- **UDOSTĘPNIONY TEKST**:
········

Wielu moich nauczycieli – zarówno w szkole podstawowej, jak i podczas późniejszych lat edukacji – lubiło powtarzać frazę: „Nauka to potęgi klucz”.
Dopiero w dorosłym życiu odkryłem, że zdanie to jest częścią większego tekstu autorstwa Ignacego Balińskiego:
Chcesz być kimś w życiu, to się ucz,
Abyś nie zginął w tłumie;
Nauka – to potęgi klucz,
W tym moc, co więcej umie.1
Z biegiem lat jestem skłonny przyznać polskiemu pisarzowi rację.
Przyszło nam żyć w świecie, gdzie wiedza stała się zasobem tak samo cennym, jak wydobywane w kopalniach minerały. Ale dziś bardzo trudno być Leonardem da Vinci, człowiekiem renesansu zaznajomionym z każdą dziedziną nauki. Ludzkość, dzięki zbiorowemu wysiłkowi, „popycha świat do przodu” w niespotykanym dotąd tempie. Statystyczny Kowalski nie będzie w stanie zaznajomić się z każdym aspektem współczesnej wiedzy, a co dopiero zgłębić go oraz zrozumieć. Na szczęście istnieje prostszy sposób na bliższe zapoznanie się z otaczającym nas wszechświatem niż lata studiów – a stworzył je sam człowiek. Świadomy ograniczeń swojego umysłu (i doby), połączył rozrywkę i naukę, suche fakty zmieszał z bujną wyobraźnią, zyskując nową broń do walk z ignorancją i głupotą: książki popularnonaukowe. Wynalazek ten już na stale zadomowił się w literaturze, półki wręcz uginają się od kolejnych publikacji, próbujących zaciekawić swą treścią czytelnika. Ale którą pozycję wybrać?

········

- **ZAREJESTROWANE DANE**:
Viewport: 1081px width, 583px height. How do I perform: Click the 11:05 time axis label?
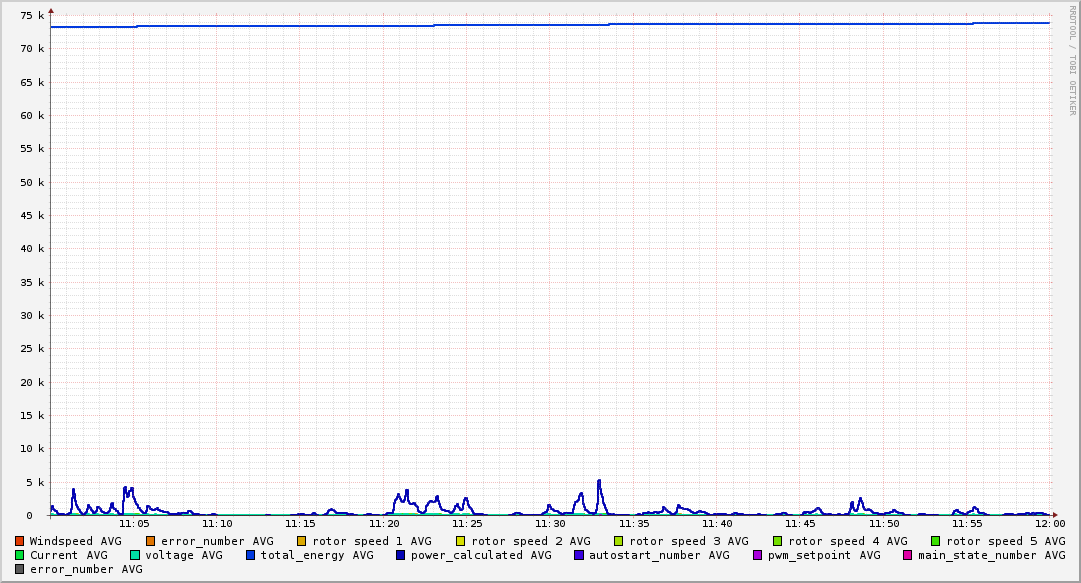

········

- **ZADANIA DO WYKONANIA**:
1. Odpowiedz krótko na pytania do tekstu o książkach popularnonaukowych:
(a) Kto jest autorem większego tekstu, którego częścią jest fraza „Nauka to potęgi klucz”?
(b) Jakiego człowieka renesansu tekst podaje jako wzór, którym dziś bardzo trudno być?
(c) Jaką „nową broń do walk z ignorancją i głupotą” zyskał człowiek, łącząc rozrywkę i naukę?
2. Napisz dalszy ciąg tekstu o książkach popularnonaukowych, zaczynając od miejsca po pytaniu „Ale którą pozycję wybrać?”.

- **ROZWIĄZANE ZADANIA**:
1.
(a) Ignacy Baliński.
(b) Leonardo da Vinci.
(c) Książki popularnonaukowe.

2.
Opcja dla patriotów:
Radosław Kotarski, Nic bardziej mylnego
Jedyna książka w tym zestawieniu, która wyszła spod pióra naszego rodaka. Atakuje bezpośrednio fundamenty mylnego myślenia: stereotypy, mity i niedopowiedzenia. Autor mierzy się z blisko sześćdziesięcioma błędnymi tezami, szeroko zakorzenionymi w kulturze, normach społecznych a nawet podręcznikach do historii lub biologii. Jeśli stwierdzę, iż to nie Kolumb odkrył Amerykę, większość z was prawdopodobnie otworzy szeroko oczy ze zdumienia. Kilka ostatnich stron zajmuje dość pokaźny spis profesjonalnych, naukowych artykułów, publikacji i prac, z których autor czerpał amunicję do rozprawienia się z legionami przyzwyczajeń. Czy piramidy zostały zbudowane przez niewolników, a najwięcej ciepła ucieka przez głowę? Myślę, że już domyślacie się prawidłowych odpowiedzi, choć te mogą być zaskoczeniem. W przyswajaniu nowej wiedzy pomocne są zamieszczone w książce ilustracje, często w humorystyczny sposób nawiązujące do danego tematu. Warto przeczytać te niecałe czterysta stron – jeśli nie dla własnej korzyści, to by zabłysnąć wiedzą przed znajomymi.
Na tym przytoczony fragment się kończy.